Humpback stranding a waiting game for rescuers
AS THE tide began to turn, dropping to low, and the stranded 6m whale became exposed, a massive rescue operation swung into action.
Prior to that, little could be done but comfort and support the young whale as it rolled around the shorebreak.
Sawtell surf lifesavers, lifeguards, Dolphin Marine Magic, police, ORRCA representatives and a cast of many were there to lend a hand in whatever way they could.
"This is possibly this young whale's first migration, it could be diseased, it could be sick in other ways and it's ended up in a tricky situation," NPWS senior wildlife officer Susan Crocetti said.
The "sub-adult" whale was found at daybreak by surfers, who rang a number of services to help the animal.
"People set up an amazing response," Ms Crocetti said.
"It's a testament to people's passion and commitment to the environment and to conservation.
"Humpback whales are an amazing rescue story.
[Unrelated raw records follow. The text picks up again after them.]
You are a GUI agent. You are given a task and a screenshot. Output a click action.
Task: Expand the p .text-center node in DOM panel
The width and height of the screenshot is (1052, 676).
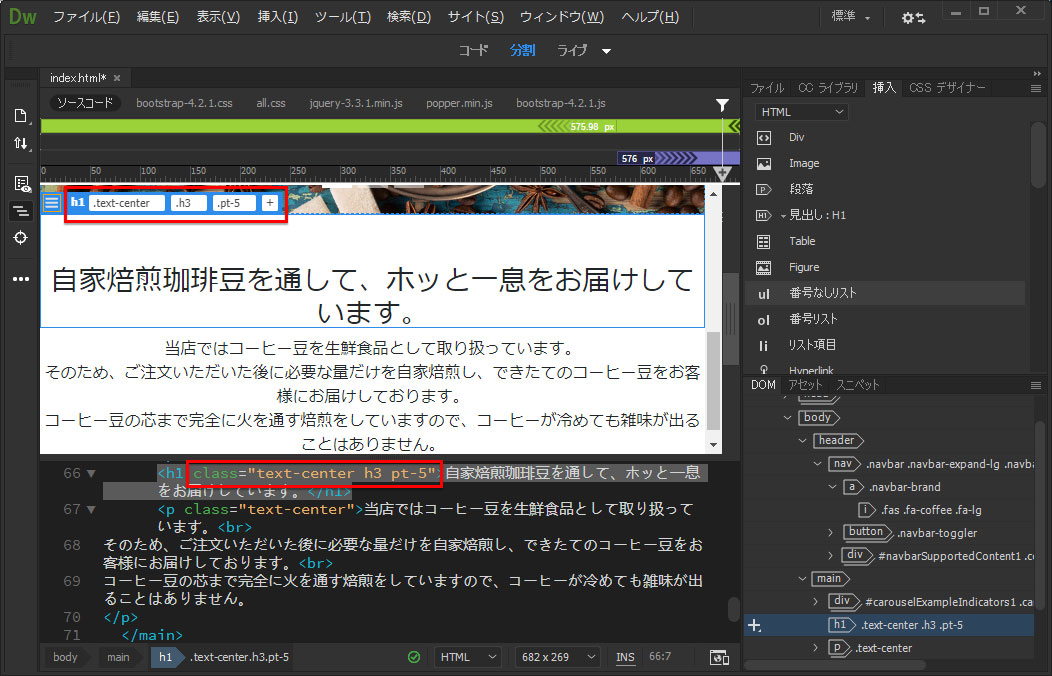pyautogui.click(x=817, y=648)
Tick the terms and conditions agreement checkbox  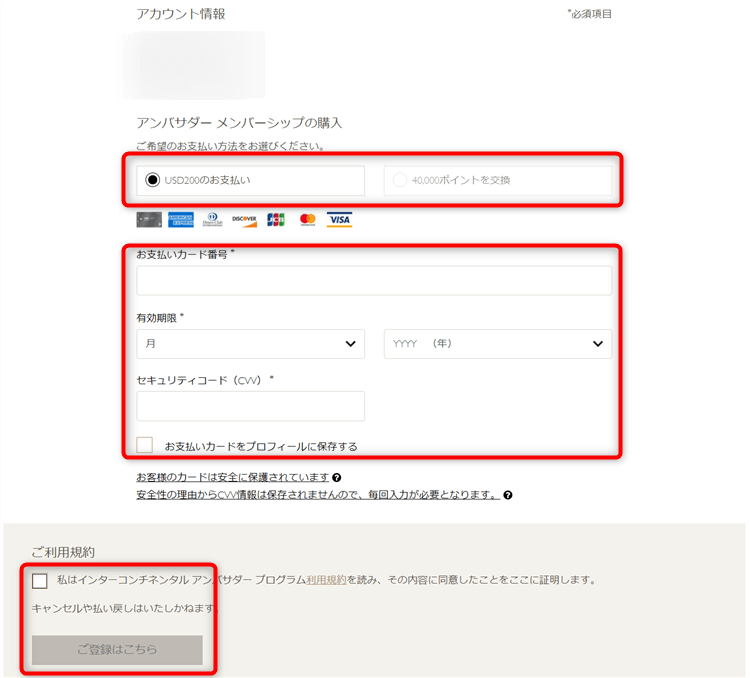pyautogui.click(x=40, y=580)
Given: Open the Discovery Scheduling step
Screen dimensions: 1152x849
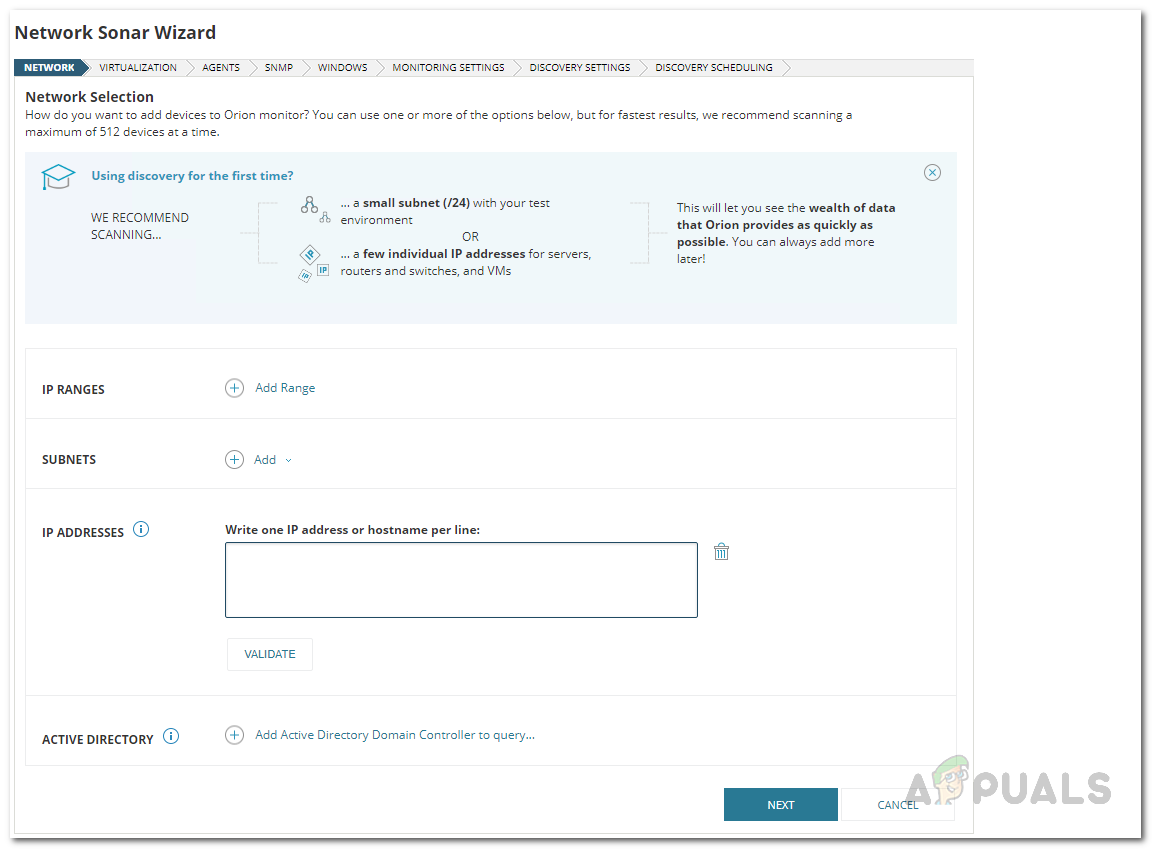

Hunted from near extinction in the 1950s, we're now going to have over 30,000 migrate past the NSW coastline this year," she said.
It was hopeful the results of a mid-morning veterinarian inspection may have confirmed the whale was not ill or suffering disease before a rescue could be attempted.
Malia Rouillon, experienced marine mammal animal rescuer, said the incident was not uncommon.
"These situations are quite frequent within the humpback migration that does happen annually," Ms Rouillon said.
"We will see this more so in the coming months, all the way up until November when the migration ends."